5. Un suffrage (à venir) non équitable : monopolisation des médias publics par le camp du Oui, utilisation des moyens de l’État (tous les ministres sont en campagne avec les moyens ministériels), achats des consciences (distribution de 180 motos à Korhogo pour ne citer qu’un exemple)

6. Suspension des medias de l’opposition

Affirmer après cette moisson de faits que nous sommes encore dans une démocratie relève de la plaisanterie et traduit méconnaitre du sens de ce mot.

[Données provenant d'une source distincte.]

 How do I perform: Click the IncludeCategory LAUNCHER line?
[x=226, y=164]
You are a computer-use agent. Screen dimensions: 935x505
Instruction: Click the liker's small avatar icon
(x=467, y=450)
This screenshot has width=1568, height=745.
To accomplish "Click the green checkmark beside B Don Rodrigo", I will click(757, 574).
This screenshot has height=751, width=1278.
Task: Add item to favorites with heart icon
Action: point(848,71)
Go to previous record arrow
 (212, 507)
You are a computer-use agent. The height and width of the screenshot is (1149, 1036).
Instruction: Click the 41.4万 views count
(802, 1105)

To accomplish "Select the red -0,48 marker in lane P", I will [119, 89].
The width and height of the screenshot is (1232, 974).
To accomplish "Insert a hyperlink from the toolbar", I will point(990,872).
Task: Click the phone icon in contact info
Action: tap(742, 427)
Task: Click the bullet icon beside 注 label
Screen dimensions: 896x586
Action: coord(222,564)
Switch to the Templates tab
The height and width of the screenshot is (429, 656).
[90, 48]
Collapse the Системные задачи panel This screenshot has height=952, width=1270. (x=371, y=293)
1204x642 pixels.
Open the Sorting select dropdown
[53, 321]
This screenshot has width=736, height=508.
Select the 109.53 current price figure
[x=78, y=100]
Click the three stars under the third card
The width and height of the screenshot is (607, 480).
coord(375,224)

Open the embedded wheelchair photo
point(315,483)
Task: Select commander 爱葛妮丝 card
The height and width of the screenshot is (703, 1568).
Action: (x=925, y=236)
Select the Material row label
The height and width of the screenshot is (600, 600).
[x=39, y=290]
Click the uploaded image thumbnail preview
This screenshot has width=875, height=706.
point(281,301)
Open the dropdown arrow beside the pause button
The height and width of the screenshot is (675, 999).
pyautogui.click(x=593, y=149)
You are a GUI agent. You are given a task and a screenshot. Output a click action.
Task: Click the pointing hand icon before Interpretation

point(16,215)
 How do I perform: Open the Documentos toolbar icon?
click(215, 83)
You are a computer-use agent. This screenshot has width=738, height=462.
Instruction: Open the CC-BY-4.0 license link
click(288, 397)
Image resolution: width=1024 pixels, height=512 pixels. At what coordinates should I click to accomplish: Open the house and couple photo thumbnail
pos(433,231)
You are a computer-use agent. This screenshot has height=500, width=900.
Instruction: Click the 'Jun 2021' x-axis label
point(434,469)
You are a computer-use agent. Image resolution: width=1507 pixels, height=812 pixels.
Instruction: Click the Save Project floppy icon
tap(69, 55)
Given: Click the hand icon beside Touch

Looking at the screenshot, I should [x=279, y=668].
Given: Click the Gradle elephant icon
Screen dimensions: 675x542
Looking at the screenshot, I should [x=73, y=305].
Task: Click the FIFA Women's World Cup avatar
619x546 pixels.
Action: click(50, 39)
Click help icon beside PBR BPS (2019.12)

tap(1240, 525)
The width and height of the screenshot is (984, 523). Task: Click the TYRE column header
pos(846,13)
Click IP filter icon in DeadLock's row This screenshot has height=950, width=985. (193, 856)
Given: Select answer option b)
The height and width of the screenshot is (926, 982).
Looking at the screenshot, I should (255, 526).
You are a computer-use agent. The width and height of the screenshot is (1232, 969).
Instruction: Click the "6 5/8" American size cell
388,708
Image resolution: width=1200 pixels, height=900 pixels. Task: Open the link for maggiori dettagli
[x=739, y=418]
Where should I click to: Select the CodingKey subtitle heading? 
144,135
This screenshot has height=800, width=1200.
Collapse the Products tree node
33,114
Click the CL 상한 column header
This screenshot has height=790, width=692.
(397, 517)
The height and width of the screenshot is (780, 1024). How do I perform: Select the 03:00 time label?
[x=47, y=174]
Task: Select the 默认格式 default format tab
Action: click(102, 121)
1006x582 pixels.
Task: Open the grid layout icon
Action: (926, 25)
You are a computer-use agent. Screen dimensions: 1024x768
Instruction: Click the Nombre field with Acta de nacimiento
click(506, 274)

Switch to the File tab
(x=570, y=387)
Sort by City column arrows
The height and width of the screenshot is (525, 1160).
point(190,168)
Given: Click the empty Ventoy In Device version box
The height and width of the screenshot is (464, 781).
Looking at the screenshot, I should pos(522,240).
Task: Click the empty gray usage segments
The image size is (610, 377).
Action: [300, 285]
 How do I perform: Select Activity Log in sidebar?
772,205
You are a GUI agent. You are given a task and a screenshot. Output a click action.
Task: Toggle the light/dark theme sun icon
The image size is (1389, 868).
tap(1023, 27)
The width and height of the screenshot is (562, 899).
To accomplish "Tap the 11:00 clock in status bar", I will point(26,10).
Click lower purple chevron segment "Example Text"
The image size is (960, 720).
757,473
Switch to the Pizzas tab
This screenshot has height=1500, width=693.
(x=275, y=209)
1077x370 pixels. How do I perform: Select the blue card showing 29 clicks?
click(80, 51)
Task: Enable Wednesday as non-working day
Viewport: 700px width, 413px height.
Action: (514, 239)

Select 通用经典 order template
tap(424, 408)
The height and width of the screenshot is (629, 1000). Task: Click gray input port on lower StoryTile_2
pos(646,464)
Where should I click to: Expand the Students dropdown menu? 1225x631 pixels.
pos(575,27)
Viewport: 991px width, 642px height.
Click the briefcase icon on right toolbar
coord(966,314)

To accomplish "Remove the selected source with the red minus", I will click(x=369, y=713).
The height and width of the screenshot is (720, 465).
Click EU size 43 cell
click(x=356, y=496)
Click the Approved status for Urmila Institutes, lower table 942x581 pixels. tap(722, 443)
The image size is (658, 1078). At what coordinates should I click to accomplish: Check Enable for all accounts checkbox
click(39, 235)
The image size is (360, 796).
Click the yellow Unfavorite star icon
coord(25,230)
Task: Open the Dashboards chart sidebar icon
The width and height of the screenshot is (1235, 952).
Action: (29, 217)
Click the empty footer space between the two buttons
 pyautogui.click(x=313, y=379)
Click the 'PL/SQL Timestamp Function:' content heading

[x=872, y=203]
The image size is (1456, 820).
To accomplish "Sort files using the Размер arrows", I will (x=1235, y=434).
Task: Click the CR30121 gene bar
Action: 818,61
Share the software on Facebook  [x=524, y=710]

Peut-être convient-il mieux pour qualifier la situation ivoirienne, d’employer le néologisme de Houngnikpo (2004) : la DÉMOCRATURE, cette sorte de démocratie mâtinée de dictature qui caractérise la majorité des régimes politiques africains. Pourtant, les choses avaient bien commencé en 1990 dans ce que l’histoire retiendra comme le printemps démocratique africain. L’heure était à l’euphorie après la chute du mur de Belin. Les manifestants dans toutes les grandes capitales africaines appelaient à la fin des dictatures, les prévisions étaient optimistes. C’est à ce moment qu’a paru le livre de Francis Fukuyama (1992), La fin de l’histoire et le dernier homme. Par ce titre, l’auteur entendait affirmer que l’humanité avait atteint de façon irréversible la dernière marche de son évolution politique et que la démocratie libérale s’imposait partout dans le monde. C’était mal connaitre l’homme noir moderne. En fin connaisseur des sociétés africaines, un autre Francis, celui-là ivoirien (Francis Akindes, 1996) avait abouti à une conclusion inverse : l’effervescence des rues africaines n’était qu’un mirage démocratique. Les cultures africaines selon l’auteur avaient quelque chose d’irréductiblement non-démocratique. Dans la même veine Jacques Chirac, le président français, avait affirmé reprenant en cela les paroles de Houphouët Boigny, de Éyadema, de Mobutu, de Moussa Traoré et bien d’autres autocrates africains, que l’Afrique n’était pas prête à la démocratie. Cette boutade lui avait valu des accusations de racisme, mais les faits semblent lui donner raison, la majorité des États Africains en 2016 sont des sortes de syncrétisme, mélangeant autoritarisme et élections libres (mais truquées). Bien sûr des exceptions (qui confirment la règle) existent. Elles sont trop belles et trop rares pour être passées sous silence : l’Afrique du Sud, Bénin, Ghana, Sénégal, Maurice…Partout ailleurs, l’heure est à la désillusion : on assiste presque
partout à des régressions autoritaires. Les politologues ne manquent pas d’imagination pour qualifier ses démocraties en trompe-œil : démocratie sans choix, autoritarisme démocratique, etc.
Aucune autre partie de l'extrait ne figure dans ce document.